■ **Reading text**
┌────────

On the face of it, there’s nothing to dislike about the decision by the Censorship of Publications Board to ban a book entitled The Raped Little Runaway.
Who could possibly oppose the banning of anything so vile?
Well, hold on a second. That question carries so many hidden implications that we need to dig deep in order to find the answer and we need to start by asking why we should ban anything, especially these days when everything is available on the internet anyway.
But more pertinently, who is to say what material should be suppressed? Who should we appoint to protect us from indecent or obscene material and in what way are these people better qualified than other adults to make such judgements?
The current board is composed as follows:
Shane McCarthy, a solicitor in County Cork.
Noëlle O’Connor. Senior Lecturer in Tourism and Hospitality Studies. Course Director for the B.A. (Hons.) in Business Studies with Event Management Programme in Limerick Institute of Technology.
Sinéad Prunty. Barrister and law lecturer.
Philip Moynihan. Former Chief Superintendent in an Garda Síochána.
Georgina Byrne. South Dublin County Librarian.

└────────

■ **Activity A**
Give the names of all the members of the Censorship of Publications Board listed in the book-ban text.
■ **Activity B**
Write the next part of the text on the book ban, beginning after its final sentence.
The lines that follow are separate material and have no connection to the text above.

■ **Saved entries**
┌────────

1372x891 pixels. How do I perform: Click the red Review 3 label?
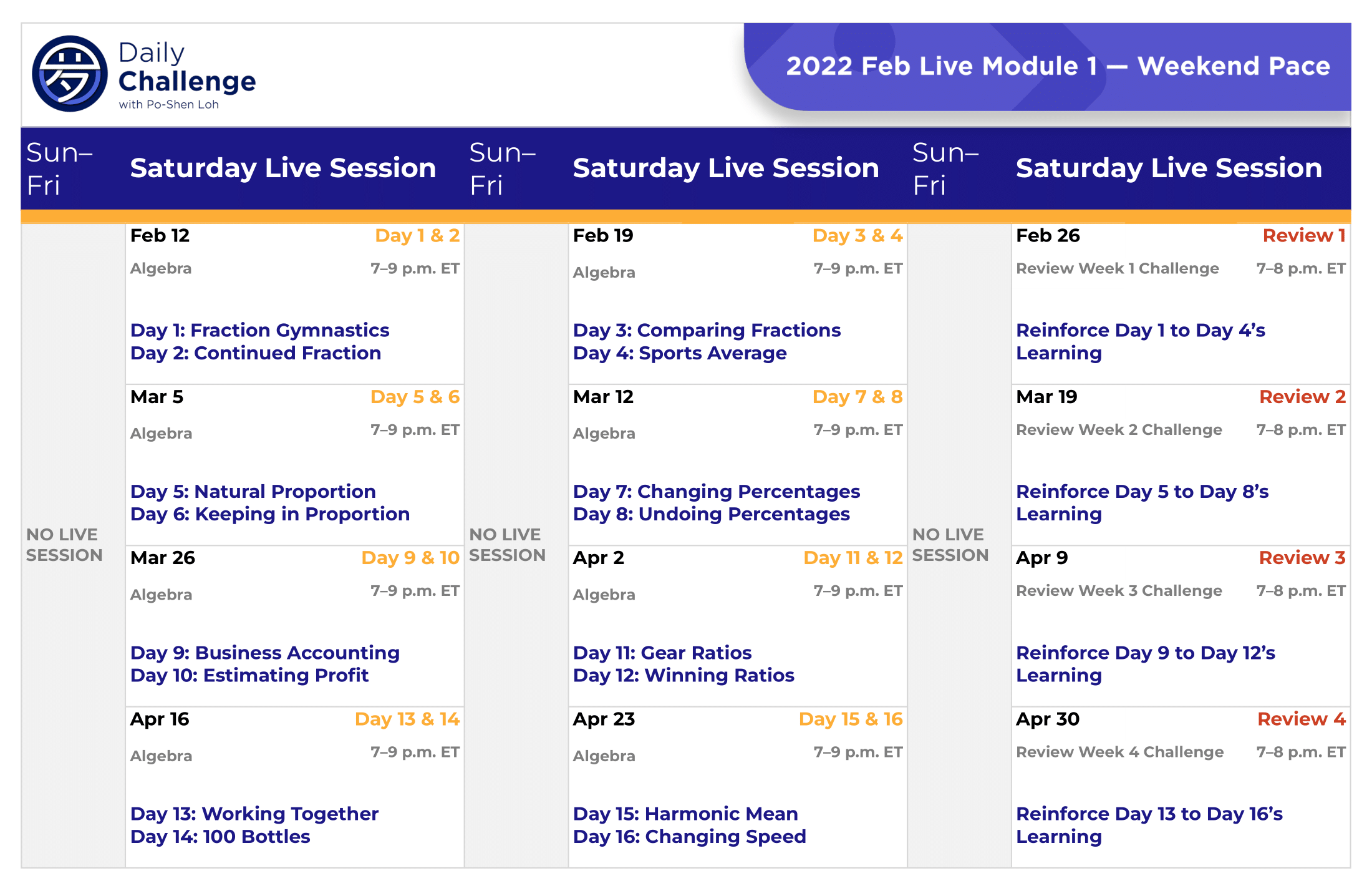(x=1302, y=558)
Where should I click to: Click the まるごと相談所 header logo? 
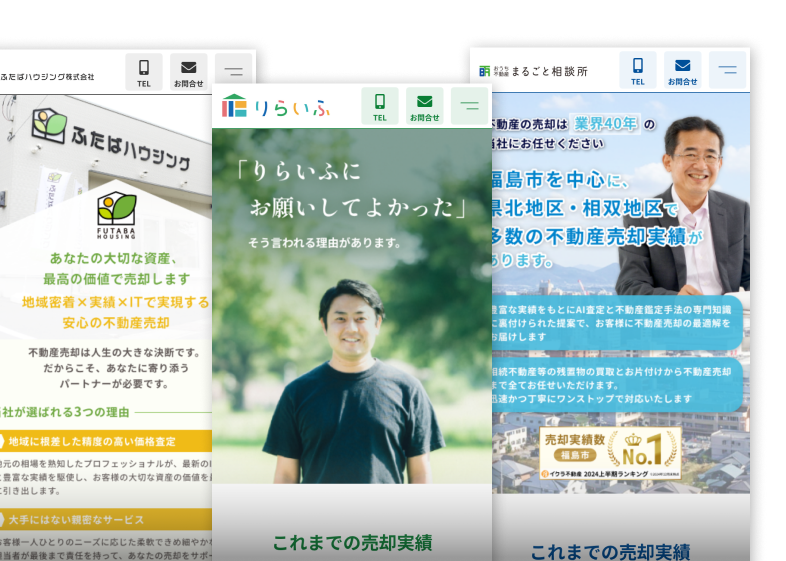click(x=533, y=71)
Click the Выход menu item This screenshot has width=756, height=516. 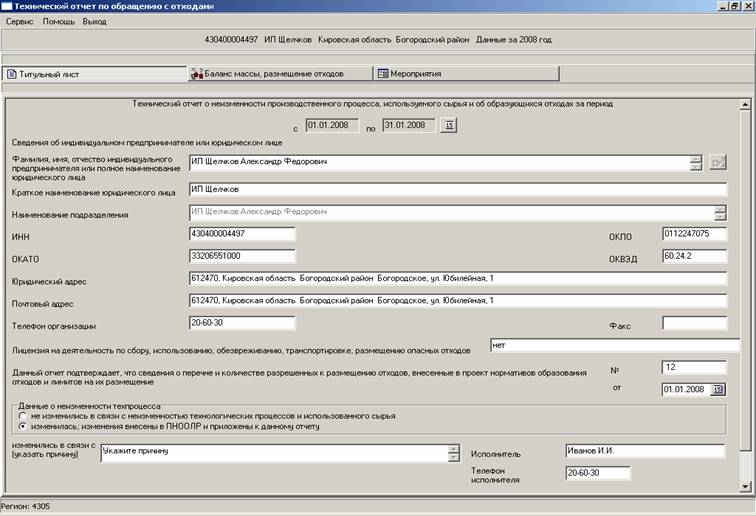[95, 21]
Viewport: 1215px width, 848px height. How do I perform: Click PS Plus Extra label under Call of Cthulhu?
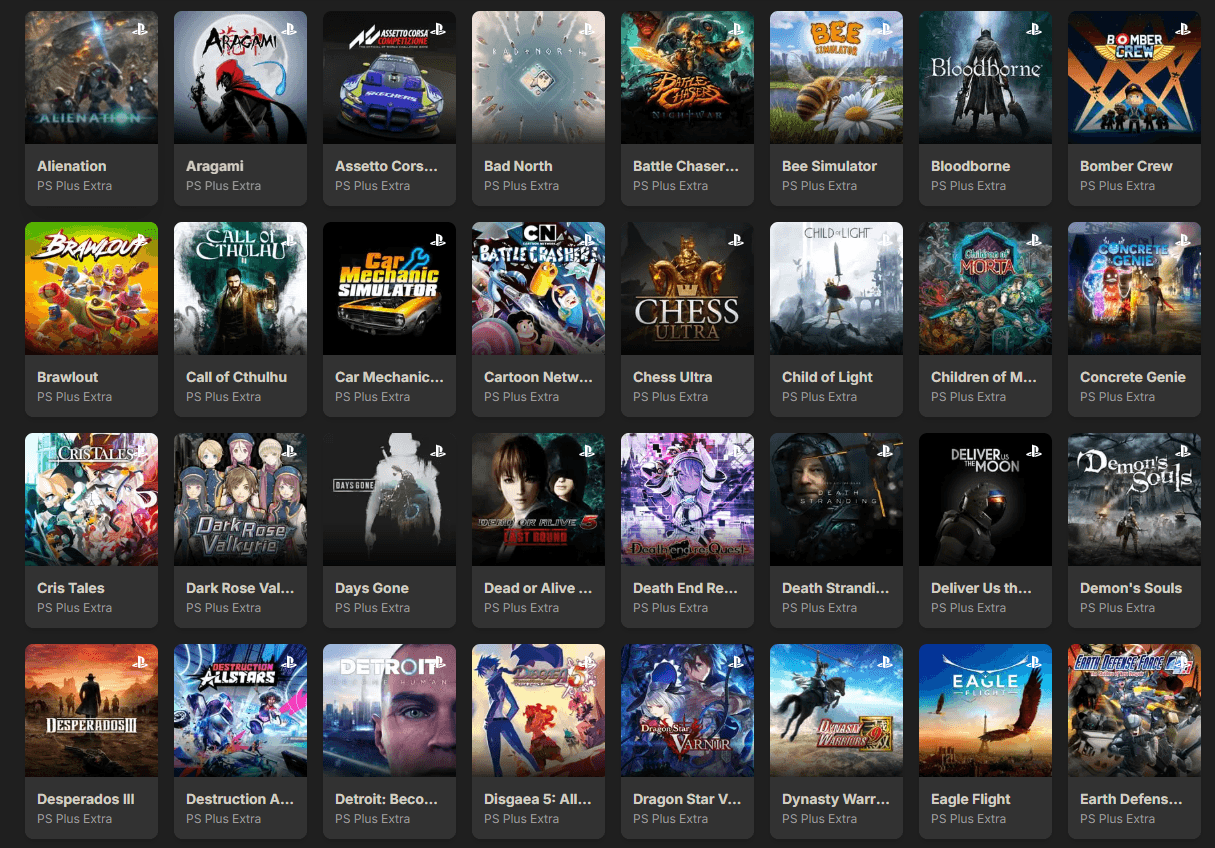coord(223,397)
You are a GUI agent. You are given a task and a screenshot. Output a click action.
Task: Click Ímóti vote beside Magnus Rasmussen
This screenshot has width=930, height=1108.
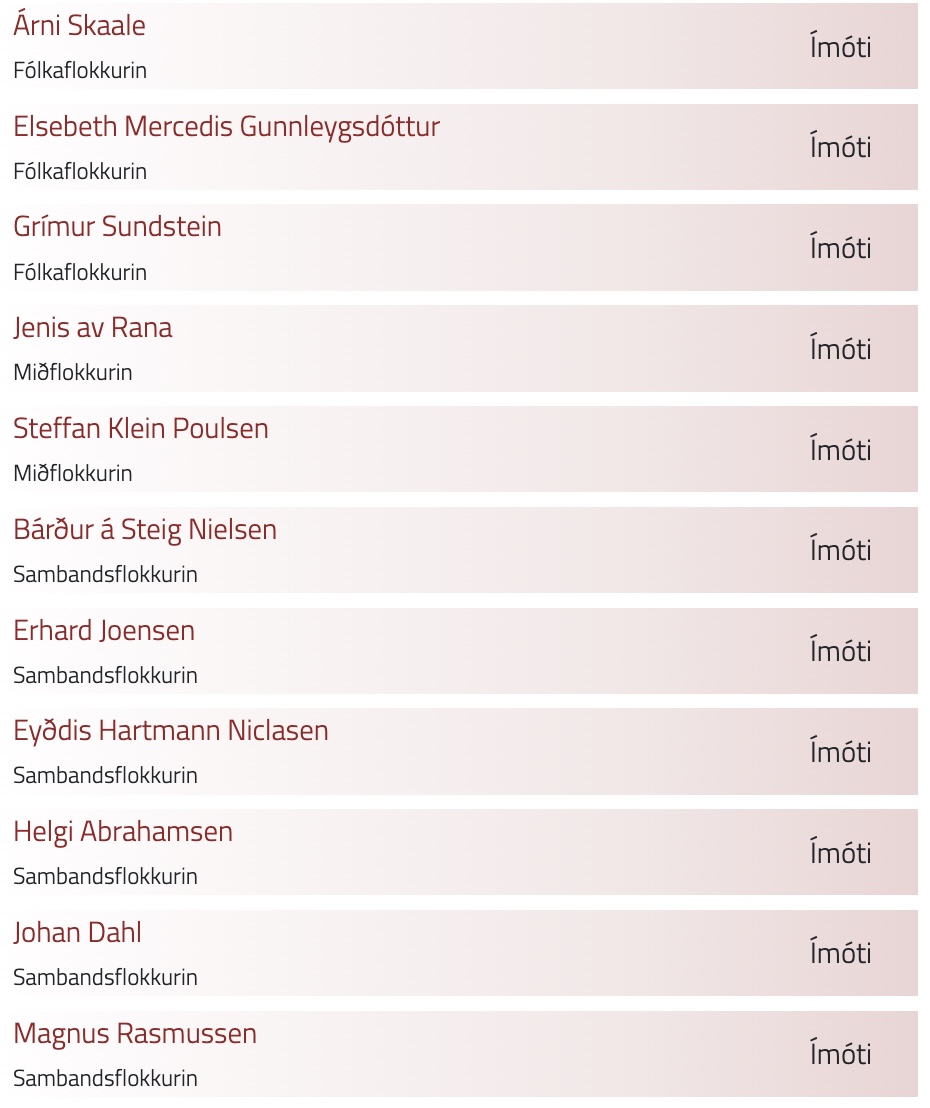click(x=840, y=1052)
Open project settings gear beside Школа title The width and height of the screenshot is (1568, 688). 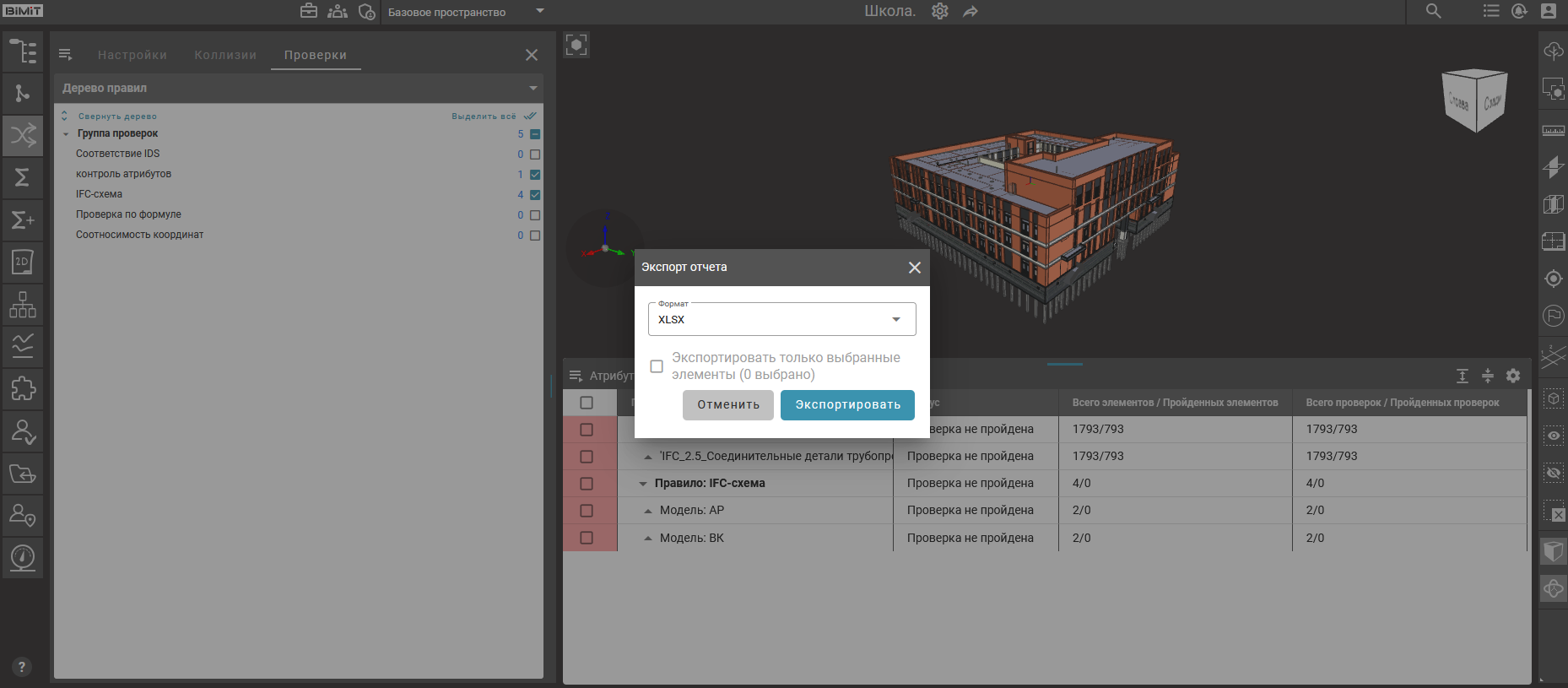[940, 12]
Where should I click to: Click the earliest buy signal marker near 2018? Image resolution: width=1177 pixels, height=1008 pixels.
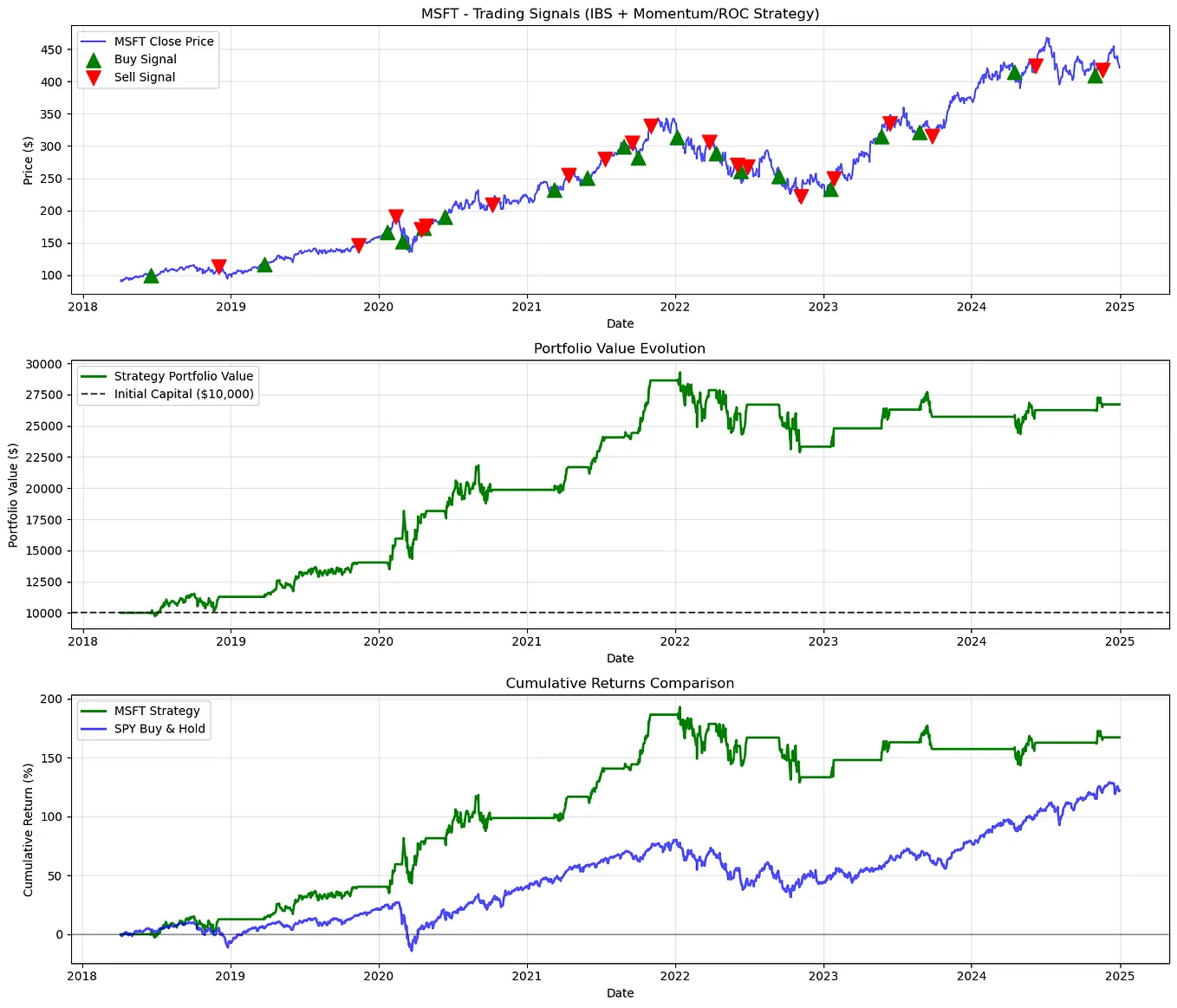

└────────

■ **Exercise answer A**
Shane McCarthy, Noëlle O'Connor, Sinéad Prunty, Philip Moynihan, Georgina Byrne

■ **Exercise answer B**
Well and good. All of these people seem to be fine, upstanding citizens, but I still have one question.
In what sense are any of these people better equipped than I am to judge what is suitable reading material for me as a mature adult?
In what sense will I, as a mature adult, not be able to see that The Raped Little Runaway is a vile piece of work and reject it accordingly?
In what sense do I, as a mature adult, need a censorship board of people who are no better qualified than I am to tell me what I can and cannot read?
Yes, of course we all feel repelled by publications such as the one described, but it’s hard to see how censorship is the answer. After all, it isn’t so long ago in Ireland when most of the world’s greatest authors were banned by the very same censorship board, turning this country into the cultural equivalent of Enver Hoxha’s Albania. That’s the danger when you appoint five arbitrary individuals to decide what their fellow citizens may or may not read.
James Joyce, Brendan Behan, John Steinbeck, Graham Greene and F Scott Fitzgerald have all been banned by the censorship board and even today if you were found in possession of a banned publication, True Detective for example, you would be liable to a fine of €63.50. If anyone could be bothered to charge you, that is.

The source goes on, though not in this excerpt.